Oysa herkes bilir, hukukun genel kuralları arasındadır, haklarında soruşturma açılan sanıklar, muhakeme edilip haklarında “kesin hüküm” verilinceye kadar “suç isnadı” altında tutulamaz.

Haklarında “suçludur”, “suçu şudur, budur” diye yayın yapılamaz. Ama işte, malum, “iktidar yanlısı gazete” olmayı kabul etmiş olan gazetelerin, yayınlarında “yasalara, kurallara uymak” diye bir şarta uymaları gerekmiyor.

***

Bazı gazeteler de Ekrem İmamoğlu’na ve onunla birlikte tutuklananlara verilen “halk desteği” için CHP’yi suçluyorlar. AKP sözcülerinin açıklamalarından aldıkları ilhamla, “Sokak çağrıları şuursuzluktur”, “Sokak terörüne kucak açtılar” diye manşetler yayımlamışlar.

O manşetler de anayasamızın çeşitli maddelerine aykırı: Bir kere, son günlerde, yurdun birçok yerinde yapılan gösteriler, anayasamızda belirtilen temel hak ve hürriyetlerden biridir: “Toplantı ve gösteri yürüyüşü yapmak ve gösteriler için çağrı yapmak özgürlüğünü” de içerir. Herkesin doğumlarıyla birlikte kazandığı “insan hak ve özgürlükleri” arasındadır. O hak ve özgürlüklerin kullanılmasıyla ilgili yasal düzenlemeler, o hak ve “özgürlüklerin özü”ne dokunamaz.

Bunlar, gerçekten demokratik ülkelerde ve insan haklarıyla ilgili kuralları kabul etmiş olan uluslararası kuruluşların hepsinde yürürlükte olan kurallar arasındadır. Bizdeki durum da öyledir. Anayasal mevzuatımıza, 1961 Anayasası’yla girmiş ve daha sonraki yönetimler sırasında özü ve amacı değişmemiş maddeler halinde yürürlüktedirler.

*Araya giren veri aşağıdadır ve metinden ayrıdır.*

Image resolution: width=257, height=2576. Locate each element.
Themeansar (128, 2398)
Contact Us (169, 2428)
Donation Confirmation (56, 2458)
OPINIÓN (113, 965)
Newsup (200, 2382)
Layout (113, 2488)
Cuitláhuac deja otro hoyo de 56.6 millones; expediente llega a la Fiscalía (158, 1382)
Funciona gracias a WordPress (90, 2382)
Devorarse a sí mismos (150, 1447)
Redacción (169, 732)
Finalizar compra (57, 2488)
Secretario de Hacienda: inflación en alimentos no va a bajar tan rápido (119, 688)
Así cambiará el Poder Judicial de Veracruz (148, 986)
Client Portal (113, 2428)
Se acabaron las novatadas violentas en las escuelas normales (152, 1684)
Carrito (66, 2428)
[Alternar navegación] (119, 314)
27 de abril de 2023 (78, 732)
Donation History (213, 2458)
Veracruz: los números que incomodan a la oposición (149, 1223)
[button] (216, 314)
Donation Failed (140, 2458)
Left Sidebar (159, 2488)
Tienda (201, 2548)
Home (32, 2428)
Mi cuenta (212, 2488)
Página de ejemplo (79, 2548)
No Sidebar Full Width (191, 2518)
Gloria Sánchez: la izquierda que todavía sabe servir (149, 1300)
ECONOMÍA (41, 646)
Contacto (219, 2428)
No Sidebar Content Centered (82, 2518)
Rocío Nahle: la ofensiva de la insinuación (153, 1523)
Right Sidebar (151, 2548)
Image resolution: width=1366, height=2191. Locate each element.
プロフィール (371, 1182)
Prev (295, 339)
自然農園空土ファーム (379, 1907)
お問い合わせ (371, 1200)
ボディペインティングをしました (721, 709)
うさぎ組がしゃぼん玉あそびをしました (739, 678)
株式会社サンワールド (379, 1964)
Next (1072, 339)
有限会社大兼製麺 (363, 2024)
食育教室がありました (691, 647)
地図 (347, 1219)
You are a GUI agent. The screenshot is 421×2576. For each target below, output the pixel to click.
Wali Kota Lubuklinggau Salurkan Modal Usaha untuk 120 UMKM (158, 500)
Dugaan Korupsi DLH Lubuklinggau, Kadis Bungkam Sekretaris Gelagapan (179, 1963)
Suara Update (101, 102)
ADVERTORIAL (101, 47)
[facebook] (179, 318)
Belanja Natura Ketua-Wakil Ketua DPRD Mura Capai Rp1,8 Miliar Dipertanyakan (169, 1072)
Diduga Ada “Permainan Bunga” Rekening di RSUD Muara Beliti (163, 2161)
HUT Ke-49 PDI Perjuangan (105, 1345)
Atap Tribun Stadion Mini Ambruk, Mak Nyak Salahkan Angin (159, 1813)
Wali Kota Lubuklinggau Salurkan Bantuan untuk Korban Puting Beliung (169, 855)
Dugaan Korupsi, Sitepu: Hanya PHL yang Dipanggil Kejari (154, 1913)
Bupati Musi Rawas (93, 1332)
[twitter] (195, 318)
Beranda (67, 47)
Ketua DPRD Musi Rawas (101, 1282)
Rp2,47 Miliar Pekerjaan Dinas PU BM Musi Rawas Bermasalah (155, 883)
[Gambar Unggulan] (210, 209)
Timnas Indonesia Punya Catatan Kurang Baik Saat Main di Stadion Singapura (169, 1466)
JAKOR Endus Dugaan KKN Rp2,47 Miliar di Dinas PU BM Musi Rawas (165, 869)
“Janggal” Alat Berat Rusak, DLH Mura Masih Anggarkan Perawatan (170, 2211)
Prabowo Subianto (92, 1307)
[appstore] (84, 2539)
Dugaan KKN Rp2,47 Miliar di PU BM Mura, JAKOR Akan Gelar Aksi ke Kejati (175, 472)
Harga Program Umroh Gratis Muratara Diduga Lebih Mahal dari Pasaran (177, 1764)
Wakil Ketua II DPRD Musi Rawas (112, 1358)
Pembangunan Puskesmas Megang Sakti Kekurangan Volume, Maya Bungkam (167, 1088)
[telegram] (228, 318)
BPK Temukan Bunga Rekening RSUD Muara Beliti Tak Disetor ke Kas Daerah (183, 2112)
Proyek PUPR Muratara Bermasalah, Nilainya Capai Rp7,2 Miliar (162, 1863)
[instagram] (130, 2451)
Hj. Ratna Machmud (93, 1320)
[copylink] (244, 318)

O hak ve özgürlüklerin kullanılması sırasında suç işlendiği gibi, kanıtsız iddialar öne sürülerek o etkinliklere karşı çıkmak yerine, onlara katılanların tepkilerine kulak vermek, politikacılar başta olmak üzere, tüm gözlemciler için daha “şuurlu” bir tavır olur.

***

Halkımızın istediği şey belliydi. Bir seçim isteniyordu. Tabii, demokrasinin kurallarına, yasalarına, gereklerine uygun bir seçim. Ülkemizde, siyasette, ekonomide, eğitimde ve -saymakla bitmez- toplumsal hayatın her alanındaki zorluklar, buhranlar, çıkmaz sokaklar meydanda. Durumu mümkün olduğu kadar düzeltmeye çalışacak yeni bir iktidar istiyordu halk. O seçime, bugünkü muhalefet partileri gibi, iktidar partileri de katılabilirlerdi. Kendilerini yenileyebilirlerdi ve gerçekten yenilendiklerine halkımızı inandırabilirlerse onların da sonuç alma şansı artabilirdi.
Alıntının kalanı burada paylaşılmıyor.